Не скажу, чтобы эта "тошнота" была у меня чувством очень острым. Она умерялась, во-первых, свойственным мне историческим и социологическим любопытством и, во-вторых, привычкою, вроде того, как студенты-медики привыкают к трупному запаху препаровочных и к ароматам клиник.
Научные интересы превозмогают "тошноту"... С особой заинтересованностью перечитываю я еврейский текст Библии -- и многие страницы великой священной книги трех религий претят мне, пожалуй, даже больше, чем иные страницы Риг-Веды и Зенд-Авесты....
Психическая "тошнота", возбуждаемая, кроме старины, также и новым временем, известными сторонами текущего фазиса цивилизации, превратилась у меня в своего рода форму апперцепции явлений, мерило оценки вещей.
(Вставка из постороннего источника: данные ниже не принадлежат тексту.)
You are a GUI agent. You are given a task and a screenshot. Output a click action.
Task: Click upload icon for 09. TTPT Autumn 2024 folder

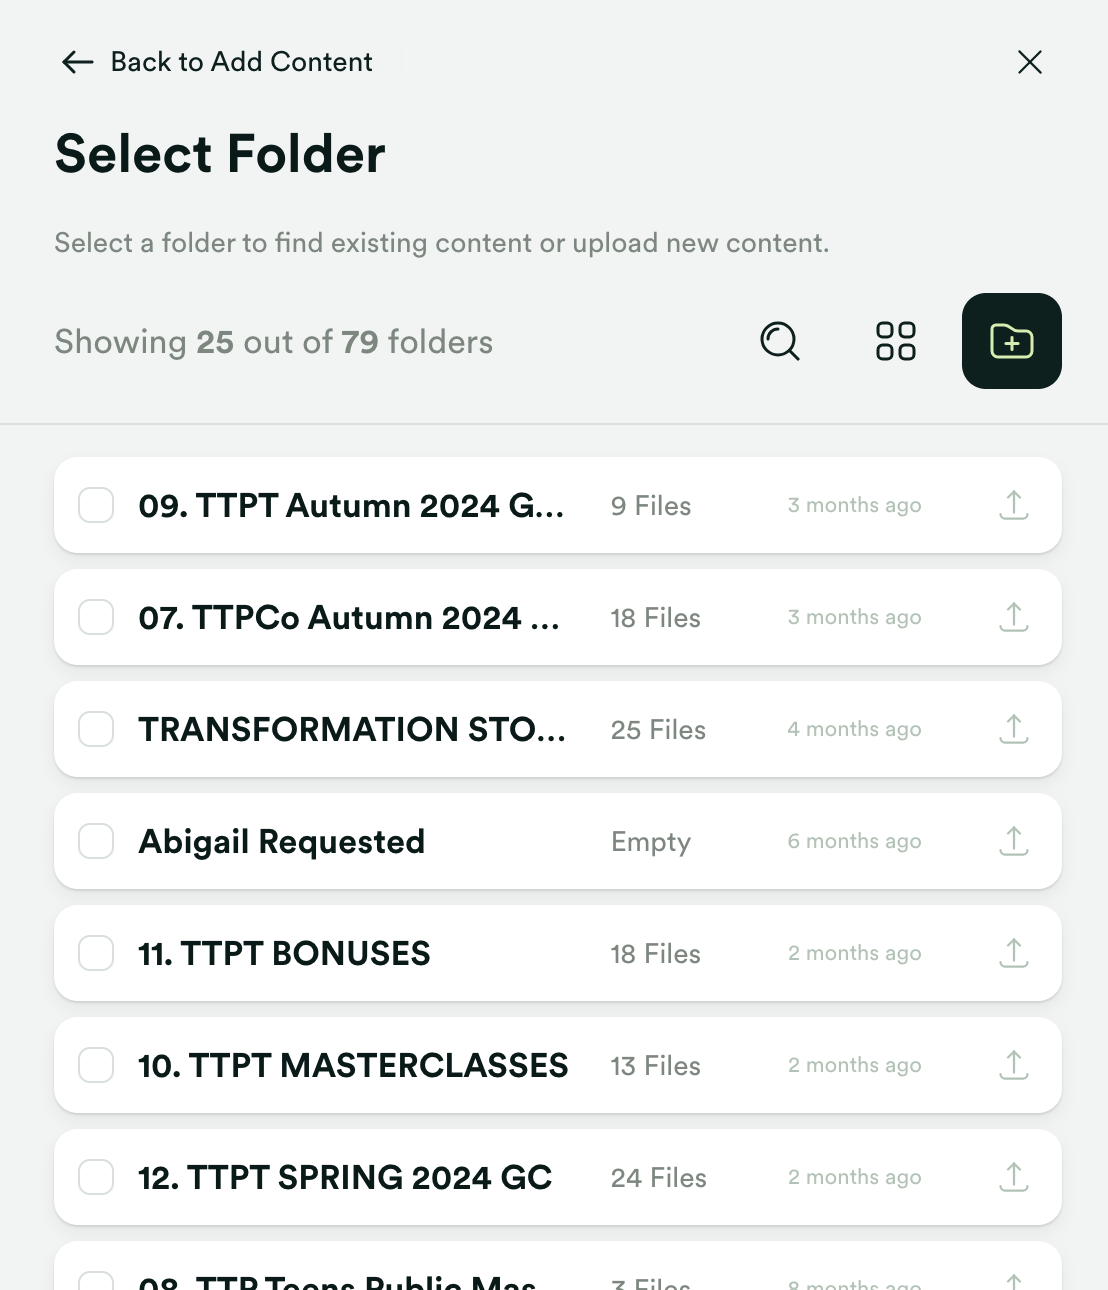click(1013, 505)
Я дорожу этим чувством и был бы огорчен, если бы оно исчезло. Но оно держится прочно и, осмысливаясь и углубляясь, приводит меня к воззрению на прошлое, историческое и доисторическое, как на сплошную картину болезней развития, атавистических рецидивов, различных неврозов, психозов и ужасающей преступности.
Каждый фазис социальной эволюции, думается мне, сопряжен с особыми формами анормальных и аморальных явлений, характеризуется особыми, для него симптоматическими психозами и проявлениями врожденного человеку зверства. Роковую роль в исторических судьбах народов сыграли широко распространенные процессы вырождения, физического и психического, на почве обнищания и отупения низших слоев населения, развращения высших, распространения эпидемий, алкоголизма и т. д.
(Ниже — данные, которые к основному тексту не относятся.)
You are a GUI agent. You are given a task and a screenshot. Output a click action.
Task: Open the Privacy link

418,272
Прогресс я свожу к понятию постепенного оздоровления, физического и душевного, социального и политического. Текущий фазис цивилизации, при всех его отрицательных сторонах, являет, сравнительно с протекшими, картину относительного здоровья. Прогресс -- не случайность, а закономерная форма эволюции и необходимый постулат исторического развития передовых народов. Руководящими силами прогресса служат идеи свободы и справедливости, успехи разума и морали, при неустанной, планомерной и рациональной борьбе со всевозможными формами человеческого зла...
Прогноз будущего в общем утешителен. Он тем утешительнее, чем безотраднее диагноз прошлого. Настоящее в счет не идет. Разбираясь в его содержании, в инвентаре его добра и зла, мы должны одну часть, худшую, отнести к прошлому, которое уходит, другую, лучшую,-- к будущему, которое зачинается в недрах настоящего. Оттуда -- мой умеренный, но прочный оптимизм, оттуда же мой живой интерес к вопросам психопатологии и криминалистики, о котором я говорил в начале этой главы моих "Воспоминаний".
Система понятий, чувств и настроений, во мне сложившаяся вместе с теоретическою работою моей мысли, образовала тот "психический комплекс", под властью которого я живу и с которым умру.